Proud-pied April: Purple from Severn side

Another poem from World War I today, this time from Ivor Gurney, who was not quite 25 when he enlisted as a private in the Gloucestershire Regiment in 1915. He’d already had one mental breakdown (what we would now call bipolar disorder) and had been rejected from service due to poor eyesight, but by that time the British Army wasn’t being too picky about who enlisted.

Gurney was wounded in the shoulder in 1917, but returned to battle and gassed a few months later.
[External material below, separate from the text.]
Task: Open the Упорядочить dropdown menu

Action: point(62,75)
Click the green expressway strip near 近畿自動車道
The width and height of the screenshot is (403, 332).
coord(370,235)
Interestingly, at the time he rather dismissed those effects, “Being gassed (mildly) with the new gas is no worse than catarrh or a bad cold.” But in March 1918 he suffered another breakdown and was hospitalized, where he wrote songs and poetry.

After the war he was regarded as very promising, studied under Ralph Vaughn Williams at the Royal College of Music, but had problems sustaining the effort. He continued composing, but by 1922 his family had him declared insane. He spent his last years in various psychiatric hospitals, dying in 1937 of tuberculosis.

Gurney wrote and composed on a wide range of themes. His collection of poems about the war, Severn and Somme, includes “To his love”, which was written in 1917. His restraint in juxtaposing the violence of the manner of death against the bucolic loveliness of his dead friend’s home is extremely powerful.

“To his love”

He’s gone, and all our plans
Are useless indeed.
We’ll walk no more on Cotswolds
Where the sheep feed
Quietly and take no heed.
His body that was so quick
Is not as you
Knew it, on Severn River
Under the blue
Driving our small boat through.
You would not know him now…
But still he died
Nobly, so cover him over
With violets of pride
Purple from Severn side.
Cover him, cover him soon!
And with thick-set
Masses of memoried flowers-
Hide that red wet
Thing I must somehow forget.



1 comment:

  1. "Hide that red wet Thing I must somehow forget." OMG, I can't remember ever experiencing a line of poetry quite like that.